I encourage the right hon. Lady, for whom I normally have a lot of respect, not to make such partisan and, I suspect, inaccurate points, but to look at a booklet published by the LGA Labour group that gives 100 examples of the way in which Labour councils have innovated during the past few years. She may want to encourage some Conservative councillors that she knows to follow such examples.
The Secretary of State sent a letter to all his Conservative colleagues claiming that the concerns raised about business rates by businesses and hospitals were based, apparently, on a
“relentless campaign of distortions and half-truths”.
Leaving aside the question of whether it was right to release the figures just to Members of his own party, the irony is that, as was quickly exposed, the actual bills businesses will receive are likely to be 7% higher than the figures he produced. I gently suggest that the Secretary of State is in danger of getting a reputation for being sloppy in his use of figures.

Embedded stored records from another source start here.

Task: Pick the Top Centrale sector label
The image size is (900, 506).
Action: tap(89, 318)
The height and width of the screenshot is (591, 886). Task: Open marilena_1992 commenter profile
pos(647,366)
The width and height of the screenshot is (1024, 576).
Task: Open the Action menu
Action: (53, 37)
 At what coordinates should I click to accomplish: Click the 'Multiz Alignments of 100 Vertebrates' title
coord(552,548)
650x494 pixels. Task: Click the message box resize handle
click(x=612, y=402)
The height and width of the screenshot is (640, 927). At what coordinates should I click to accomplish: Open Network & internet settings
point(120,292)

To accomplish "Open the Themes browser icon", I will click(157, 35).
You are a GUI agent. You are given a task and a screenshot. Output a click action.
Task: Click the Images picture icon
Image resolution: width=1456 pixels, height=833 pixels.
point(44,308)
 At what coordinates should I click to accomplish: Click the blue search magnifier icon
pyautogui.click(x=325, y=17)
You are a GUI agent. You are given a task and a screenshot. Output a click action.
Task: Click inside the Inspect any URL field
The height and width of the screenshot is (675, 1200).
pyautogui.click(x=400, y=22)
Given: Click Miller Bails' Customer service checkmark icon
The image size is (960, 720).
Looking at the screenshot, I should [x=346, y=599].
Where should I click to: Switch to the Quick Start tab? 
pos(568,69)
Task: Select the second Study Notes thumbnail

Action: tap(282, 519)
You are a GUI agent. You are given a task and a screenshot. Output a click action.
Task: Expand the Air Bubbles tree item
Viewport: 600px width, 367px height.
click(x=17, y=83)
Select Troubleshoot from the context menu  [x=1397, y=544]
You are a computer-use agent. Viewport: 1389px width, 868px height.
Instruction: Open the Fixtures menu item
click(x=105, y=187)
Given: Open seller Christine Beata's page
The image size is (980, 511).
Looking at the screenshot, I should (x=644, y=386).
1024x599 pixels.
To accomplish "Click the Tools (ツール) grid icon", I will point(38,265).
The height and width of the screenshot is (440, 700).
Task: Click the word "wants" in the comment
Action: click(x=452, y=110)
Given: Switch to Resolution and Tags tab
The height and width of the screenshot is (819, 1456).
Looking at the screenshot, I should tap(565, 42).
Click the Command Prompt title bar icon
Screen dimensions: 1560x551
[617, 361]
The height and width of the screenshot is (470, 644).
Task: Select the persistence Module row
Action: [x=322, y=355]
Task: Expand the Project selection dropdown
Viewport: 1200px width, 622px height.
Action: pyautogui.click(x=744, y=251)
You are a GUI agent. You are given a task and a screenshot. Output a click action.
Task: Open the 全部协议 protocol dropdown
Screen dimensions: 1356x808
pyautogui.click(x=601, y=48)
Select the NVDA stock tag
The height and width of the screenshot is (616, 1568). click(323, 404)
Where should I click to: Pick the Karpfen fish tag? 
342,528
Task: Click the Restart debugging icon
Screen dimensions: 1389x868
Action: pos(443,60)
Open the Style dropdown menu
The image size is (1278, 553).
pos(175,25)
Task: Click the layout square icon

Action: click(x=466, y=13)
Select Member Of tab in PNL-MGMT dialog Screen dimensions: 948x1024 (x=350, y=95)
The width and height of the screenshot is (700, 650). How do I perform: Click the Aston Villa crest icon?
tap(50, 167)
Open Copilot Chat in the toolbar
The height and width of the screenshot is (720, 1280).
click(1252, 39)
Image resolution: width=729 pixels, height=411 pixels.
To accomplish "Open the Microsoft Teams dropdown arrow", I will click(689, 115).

Ministers have known about the business rates revaluation for a long time. Indeed, when announcing the delay, Sir Eric Pickles explained that it was to prevent “unexpected hikes” in business rates. Why did the current group of Ministers not think to analyse its consequences a little earlier? How can it possibly be fair that the overall business rates bill for Amazon, which has avoided paying much in corporation tax despite making huge profits, has gone down while family-run businesses that have existed on local high streets for decades face huge rises in their business rates bills? To accuse, as the Secretary of State effectively did, the Federation of Small Businesses, the CBI and the British Retail Consortium of distortions and half-truths in their campaigning is a disgrace. He should apologise to them.